We should also support, without hesitation, the anti-war protestors in Russia itself and condemn the repression by the gangster regime that Vladimir Putin represents, with his new law imposing 15-year jail sentences on those who contradict Russian propaganda. That is something echoed in Ukraine, with the banning by president Volodymyr Zelensky of all independent media and now the outlawing of 11 parties, including the Communist Party of Ukraine.1 But our ‘free media’ condemns the Russian legislation (whilst supporting similar laws by Boris Johnson) without mentioning how, at a stroke, Zelensky has banned all leftwing opposition.

However, it is not enough to condemn Russia’s actions.
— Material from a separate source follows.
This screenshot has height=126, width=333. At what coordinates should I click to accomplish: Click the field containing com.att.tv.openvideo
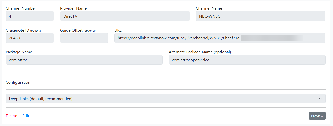coord(247,60)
We also need to understand why Russia invaded in the first place. Was it because Putin was hellbent on recreating a Greater Russia and used the question of Ukraine’s potential membership of Nato as an excuse? Is it merely a question of an inter-imperialist war, as the Socialist Workers Party, Alliance for Workers’ Liberty, Anti-Capitalist Resistance and others on the social-chauvinist left like the “independent, leftwing alternative media organisation”, Novara Media, maintain, thus saving themselves the trouble of analysing its causes?

The most precise and succinct analysis of the causes of the war is provided by professor John Mearsheimer of Chicago, a bourgeois political scientist. For Mearsheimer the United States is choosing the wrong target, which in his opinion is China. To him the present strategy is simply driving Russia into the arms of the Chinese.

Mearsheimer first came to prominence with an article in the London Review of Books: ‘The Israel lobby’, written jointly with Stephen Walt from Harvard University. This questioned the utility to US foreign policy interests of the Israeli state.2

Mearsheimer is no socialist (though he supported Bernie Sanders). He is from what is known as the Realist School of Political Science and is on the fringes of the US political establishment. Unlike the policy wonks and foreign policy think tanks that adorn the political scene in Washington, Mearsheimer prides himself on taking the long view of American strategic interests rather than the short-termism of the military-industrial complex and its representatives in the Democrats and Republicans.

I recommend two talks by Mearsheimer. The first lecture was given to students at King’s College, London on February 21, three days before the war began.3 The second was presented on March 6, 10 days into the war, along with Ray McGovern, a former CIA analyst and head of their Russia desk.4

Nato pledges

To understand the conflict in Ukraine today one has to go back to the talks held with Russian leaders in the wake of the collapse of the Soviet Union and the Warsaw Pact, followed by German reunification. US secretary of state James Baker gave his famous “not one inch eastward” assurance about Nato expansion in his meeting with Mikhail Gorbachev on February 9 1990. It was part of a “cascade of assurances” given by western leaders to Gorbachev and other Soviet officials throughout German unification, according to declassified US, Soviet, German, British and French documents in the National Security Archive at George Washington University.5

The first such assurance was given by West German foreign minister Hans-Dietrich Genscher on January 31 1990. The US embassy in Bonn informed Washington that Genscher made clear that

the changes in eastern Europe and the German unification process must not lead to an “impairment of Soviet security interests”. Therefore, Nato should rule out an “expansion of its territory towards the east: ie, moving it closer to the Soviet borders”.6

Genscher even proposed leaving east German territory out of Nato’s military structures in a unified Germany.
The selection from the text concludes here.